Fish are seen in a fish market near the canal of Port Said, Egypt, March 18, 2018. VOA

Drones guided by artificial intelligence to catch boats netting fish where they shouldn’t were among the winners of a marine protection award on Friday and could soon be deployed to fight illegal fishing, organizers said.

The award-winning project aims to help authorities hunt down illegal fishing boats using drones fitted with cameras that can monitor large swaths of water autonomously.

Illegal fishing and overfishing deplete fish stocks worldwide, causing billions of dollars in losses a year and threatening the livelihoods of rural coastal communities, according to the United Nations.

The National Geographic Society awarded the project, co-developed by Morocco-based company ATLAN Space, and two other innovations $150,000 each to implement their plans as it marked World Oceans Day on Friday.

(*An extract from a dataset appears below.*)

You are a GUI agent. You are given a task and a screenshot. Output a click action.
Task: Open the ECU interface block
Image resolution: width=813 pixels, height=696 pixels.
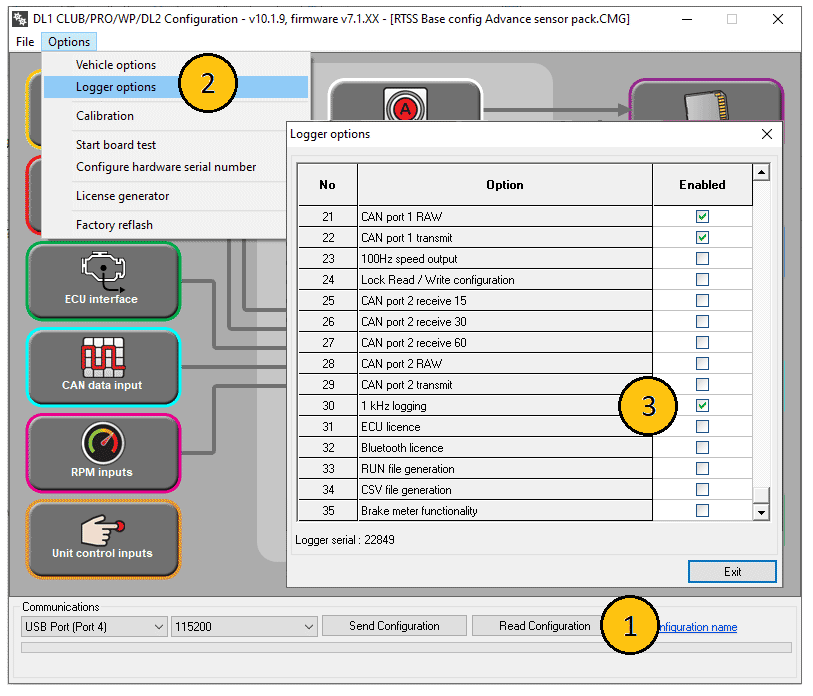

The aircraft can cover a range of up to 700 km (435 miles) and use artificial intelligence (AI) technology to drive them in search of fishing vessels, said ATLAN Space’s founder, Badr Idrissi.

“Once (the drone) detects something, it goes there and identifies what it’s seeing,” Idrissi told the Thomson Reuters Foundation by phone.

Idrissi said the technology, which is to be piloted in the Seychelles later this year, was more effective than traditional sea patrols and allowed coast guards to save money and time.

From satellites tracking trawlers on the high seas to computer algorithms identifying illegal behaviors, new technologies are increasingly coming to the aid of coast guards worldwide.

The head of a model fish is seen hanging in front a banner during a protest against overfishing outside the European Union Council in Brussels, May 13, 2013.
The head of a model fish is seen hanging in front a banner during a protest against overfishing outside the European Union Council in Brussels, May 13, 2013. VOA

AI allows the drones to check a boat’s identification number, establish whether it is fishing inside a protected area or without permit, verify whether it is known to authorities and count people on board, Idrissi said.

If something appears to be wrong, it can alert authorities.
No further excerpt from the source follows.